▶ PROBLEM REQUIREMENTS:
Your response should contain exactly the lines running from the one with "Given: Open the per page dropdown" to the end of the data below, both included, and no pictures.

━━━━━━━━

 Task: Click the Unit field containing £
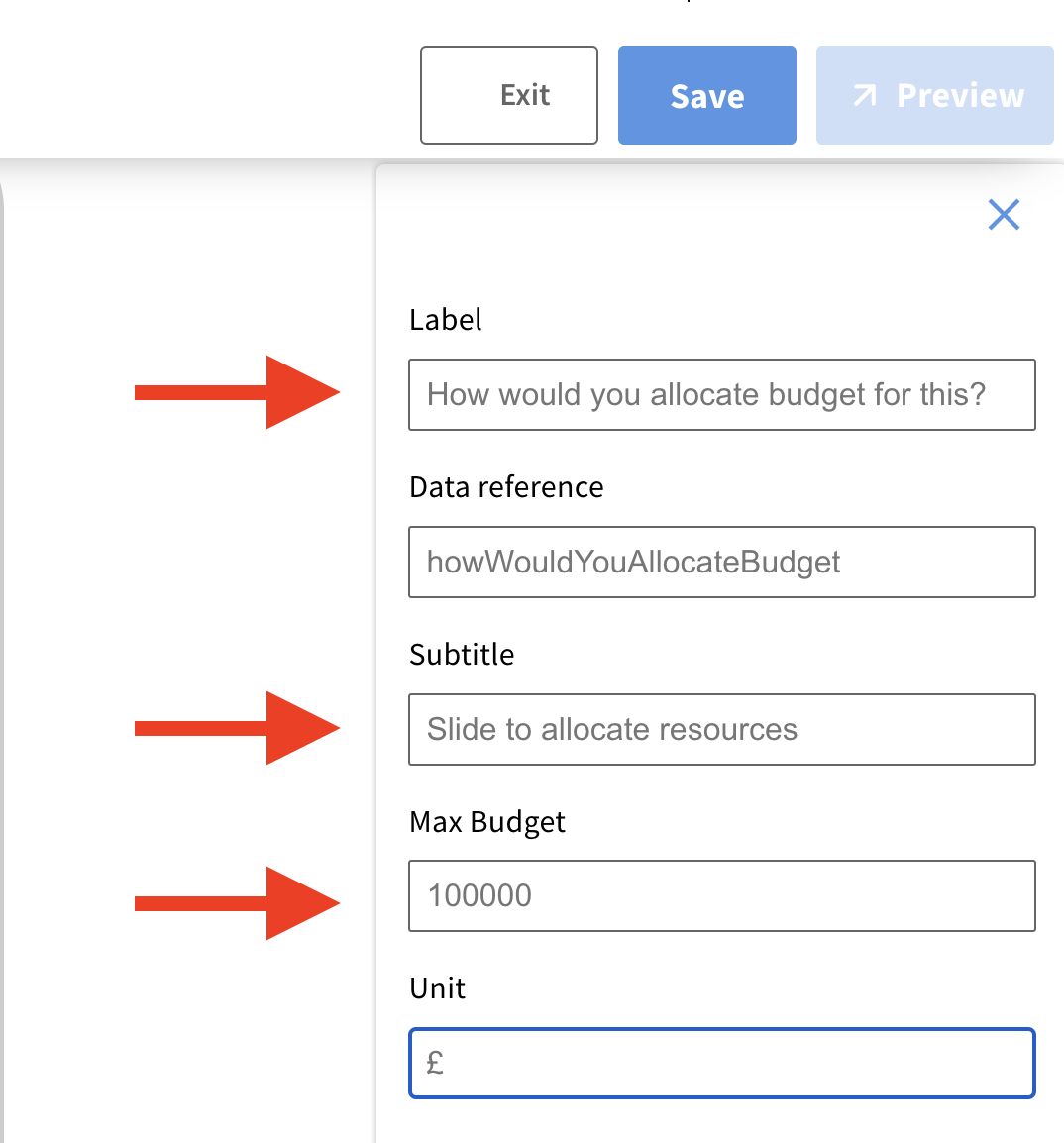(x=721, y=1063)
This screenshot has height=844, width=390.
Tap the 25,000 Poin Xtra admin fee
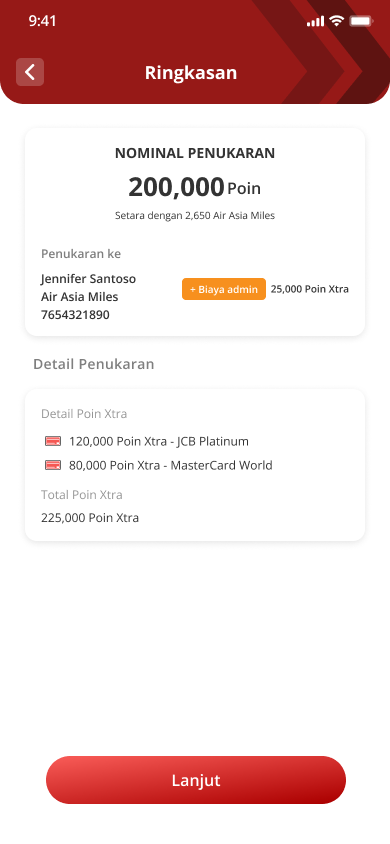(310, 289)
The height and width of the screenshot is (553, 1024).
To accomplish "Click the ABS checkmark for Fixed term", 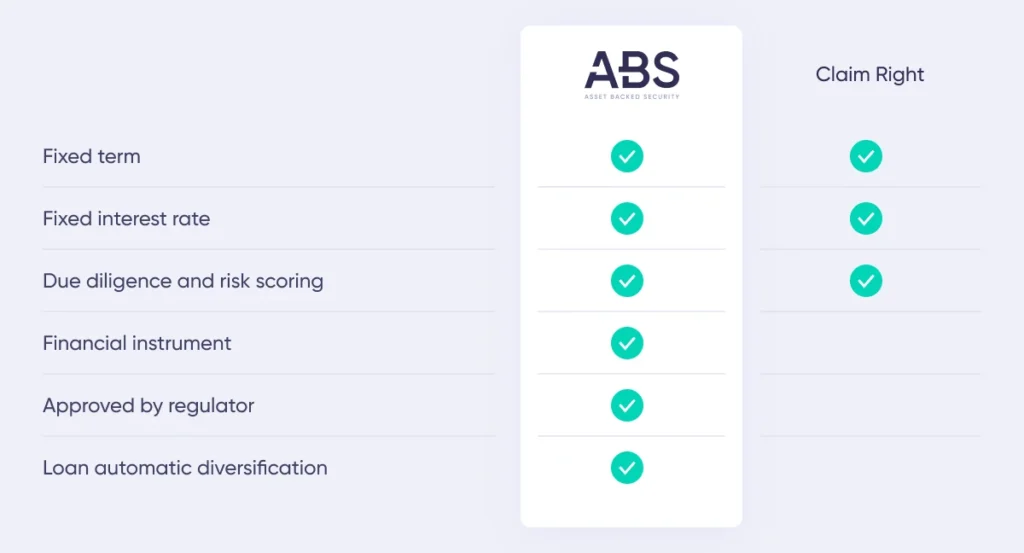I will click(627, 156).
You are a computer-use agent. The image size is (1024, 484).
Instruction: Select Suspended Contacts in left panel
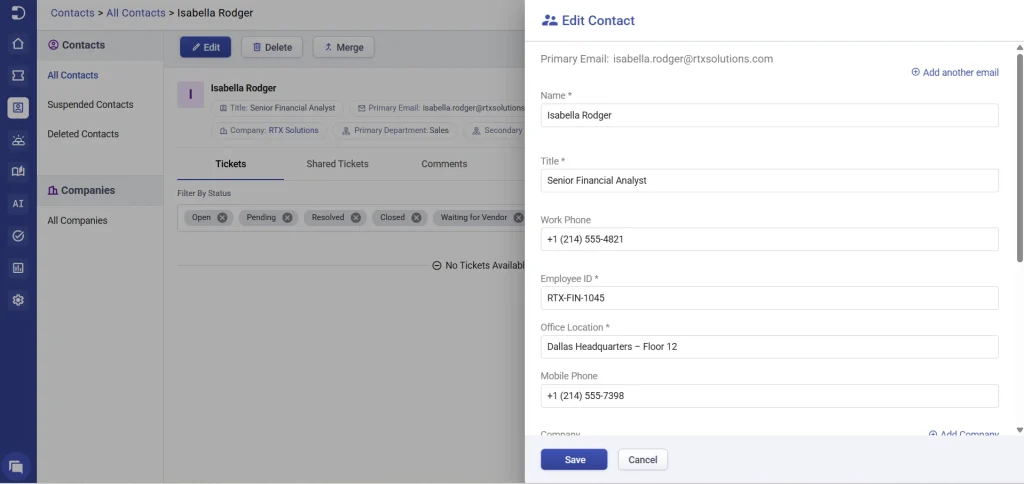pyautogui.click(x=90, y=105)
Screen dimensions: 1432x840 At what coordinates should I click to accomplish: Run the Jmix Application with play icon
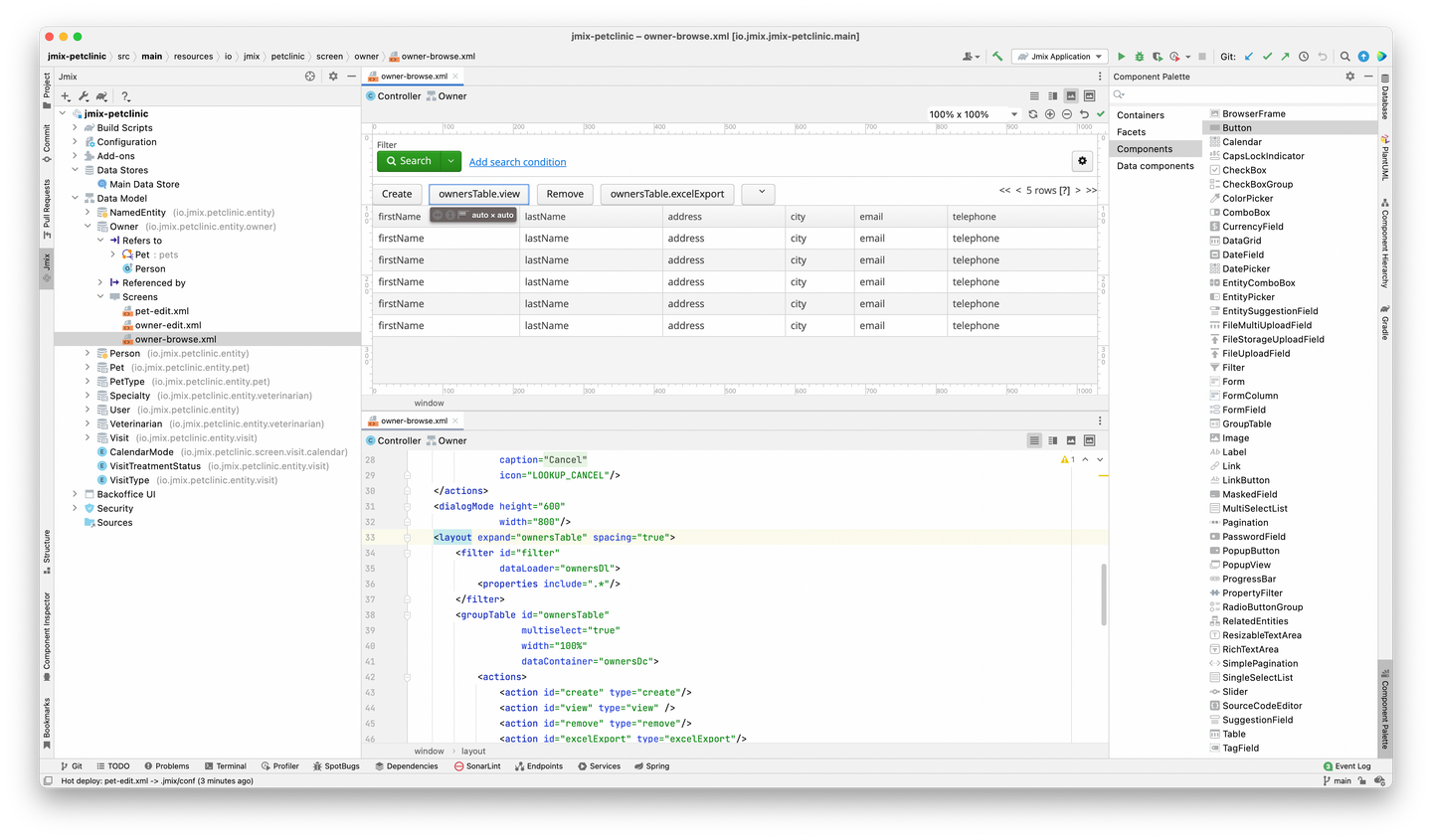(1121, 57)
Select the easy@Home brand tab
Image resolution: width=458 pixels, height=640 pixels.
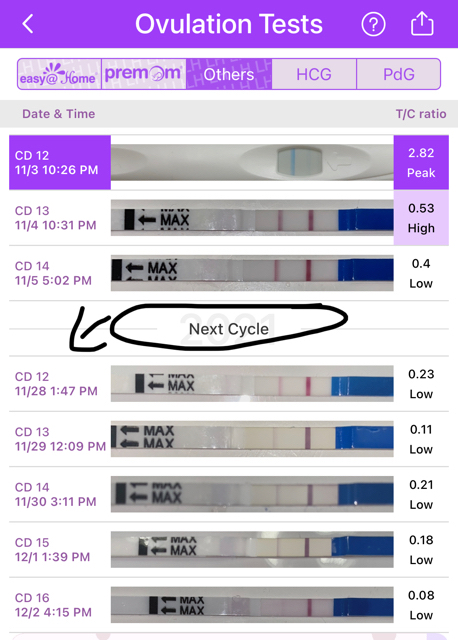[59, 74]
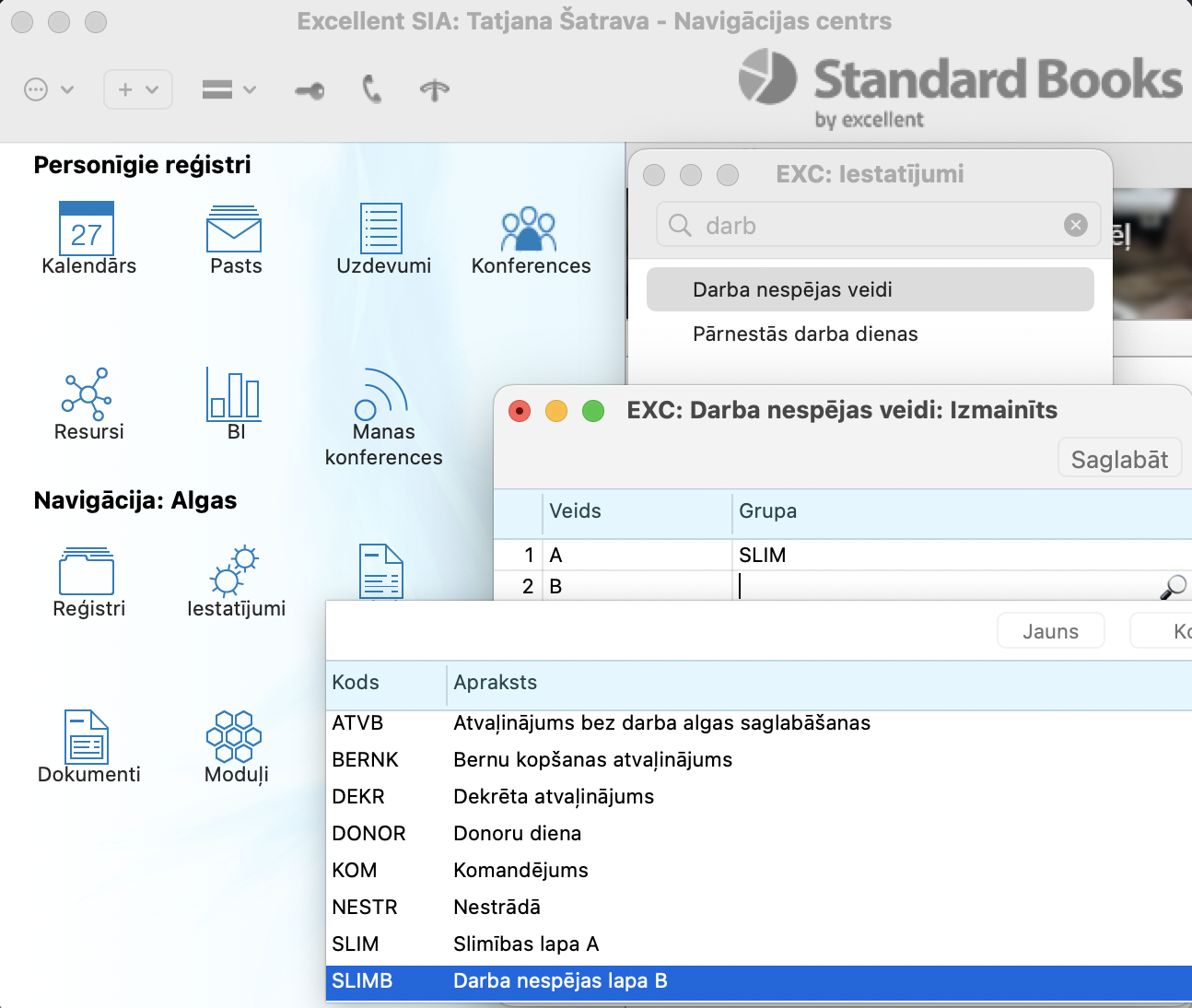This screenshot has height=1008, width=1192.
Task: Open the Resursi icon
Action: pyautogui.click(x=87, y=395)
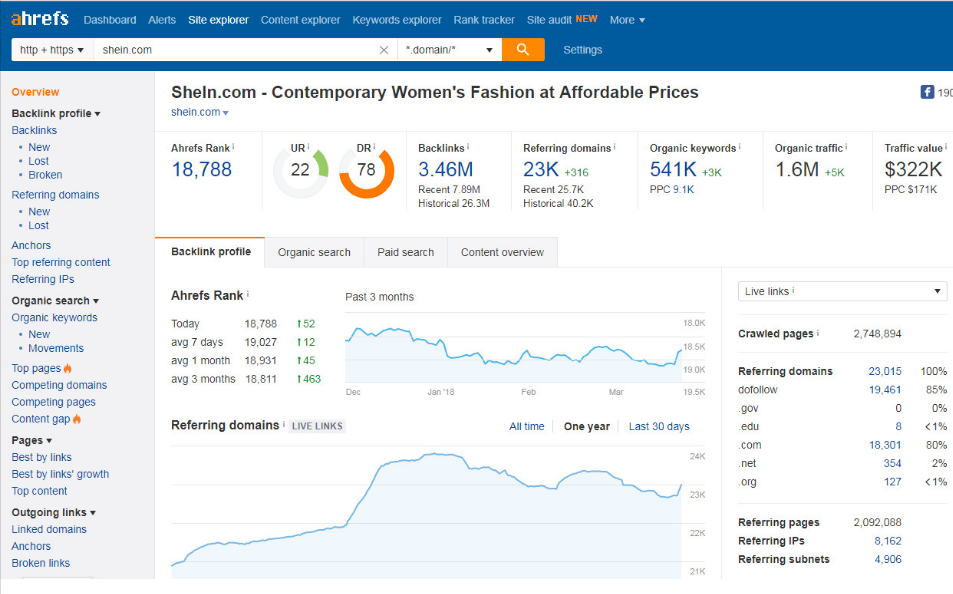This screenshot has width=953, height=594.
Task: Click the Settings link
Action: tap(582, 50)
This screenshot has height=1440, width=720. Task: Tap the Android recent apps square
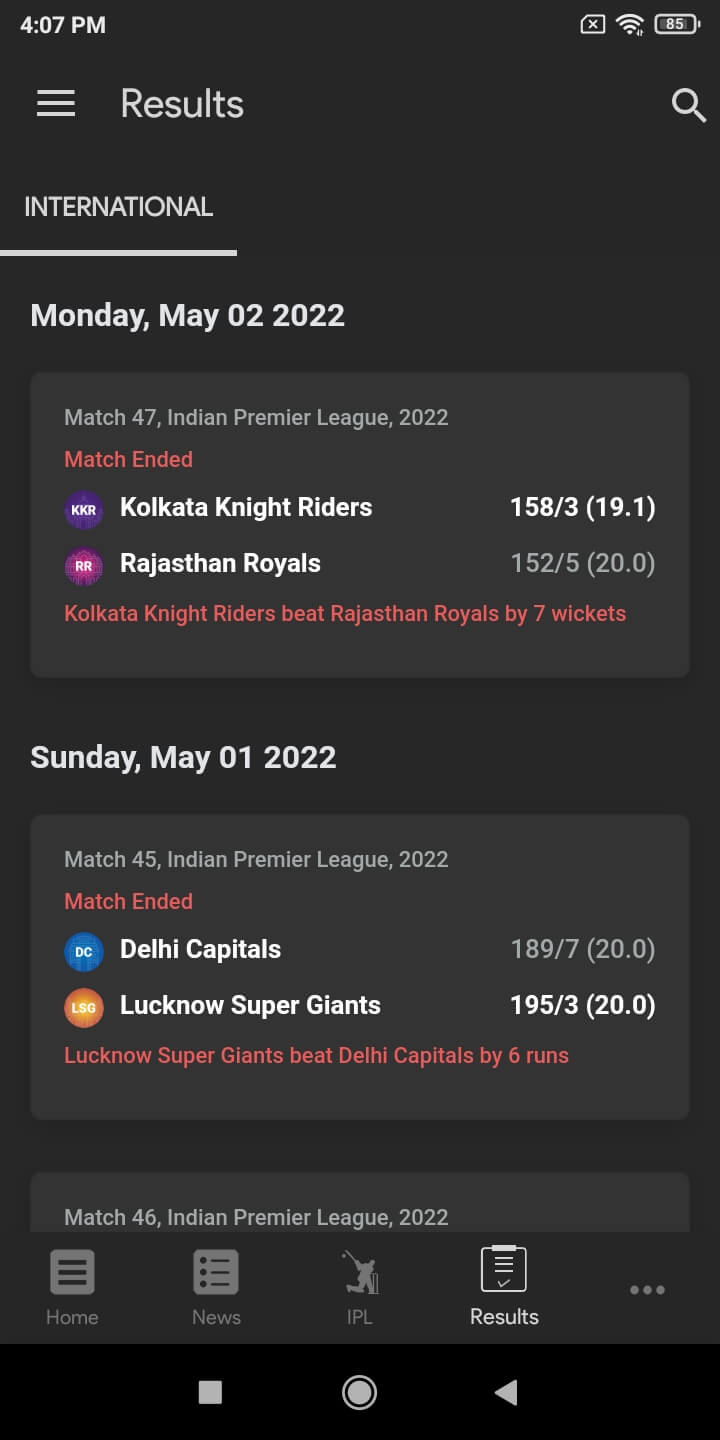(x=210, y=1392)

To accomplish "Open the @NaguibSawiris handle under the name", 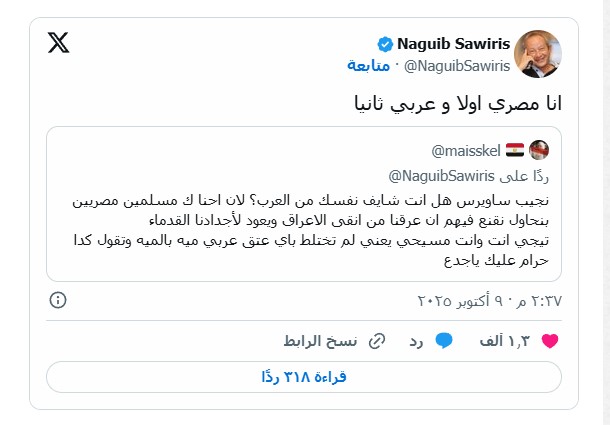I will (x=460, y=65).
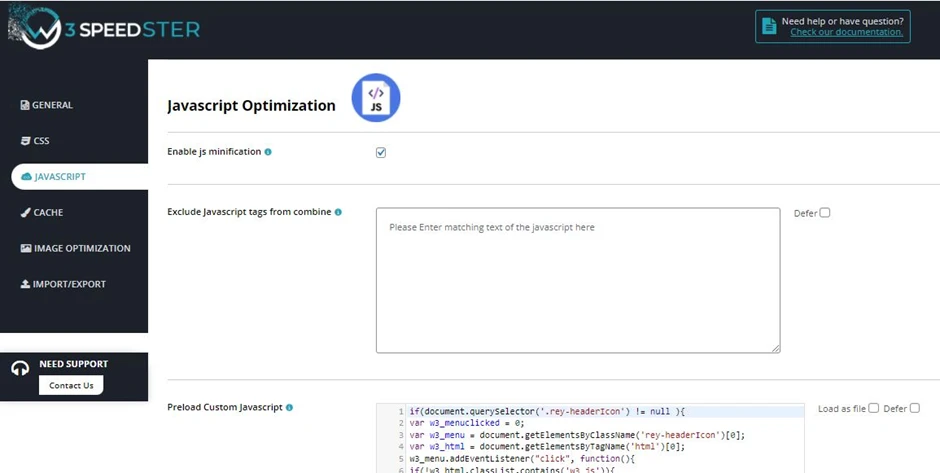The height and width of the screenshot is (473, 940).
Task: Switch to the CSS tab
Action: (x=41, y=141)
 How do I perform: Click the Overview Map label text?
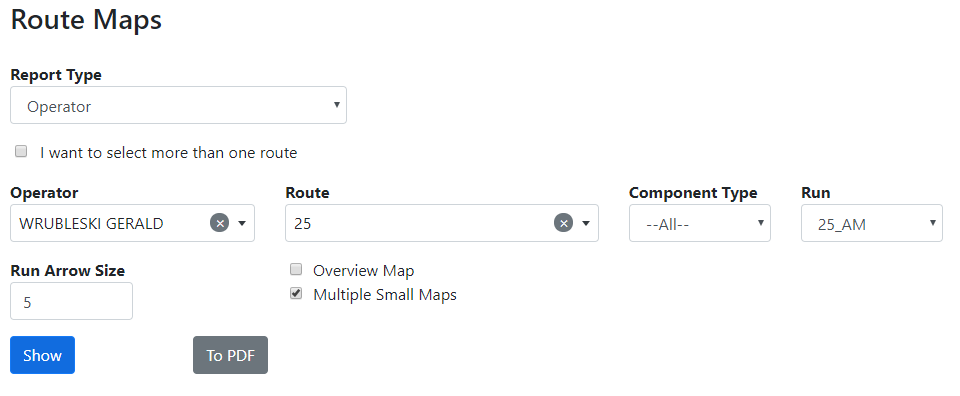point(364,271)
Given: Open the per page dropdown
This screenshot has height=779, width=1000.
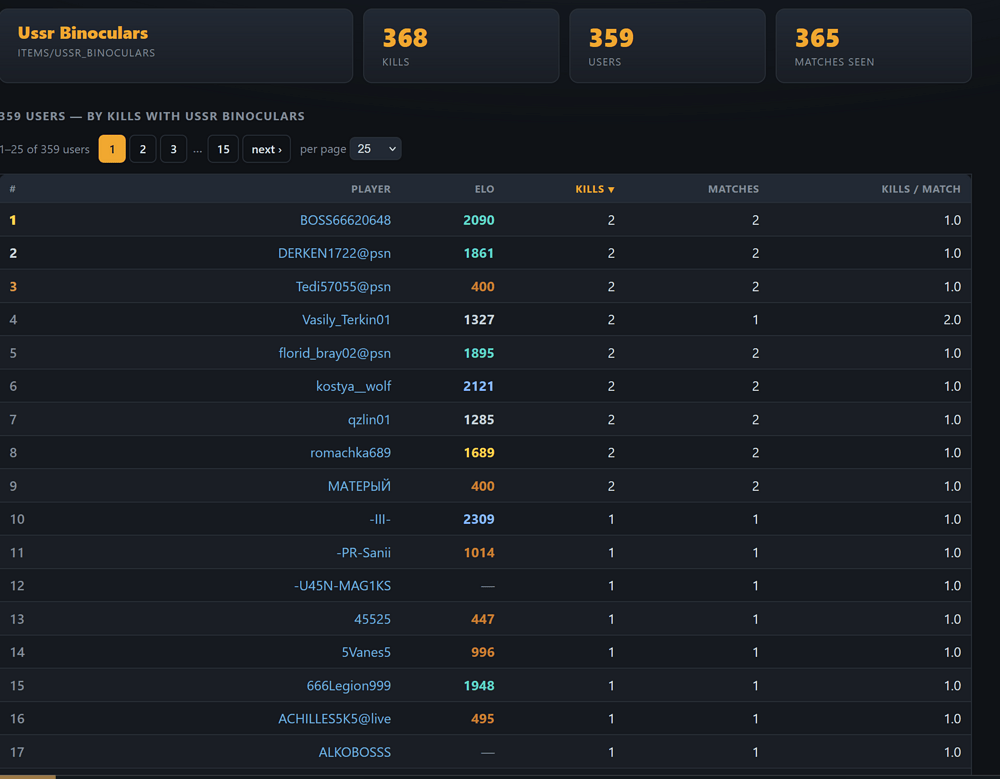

━━━━━━━━

▶ RESULT BELOW:
Given: Open the per page dropdown
This screenshot has height=779, width=1000.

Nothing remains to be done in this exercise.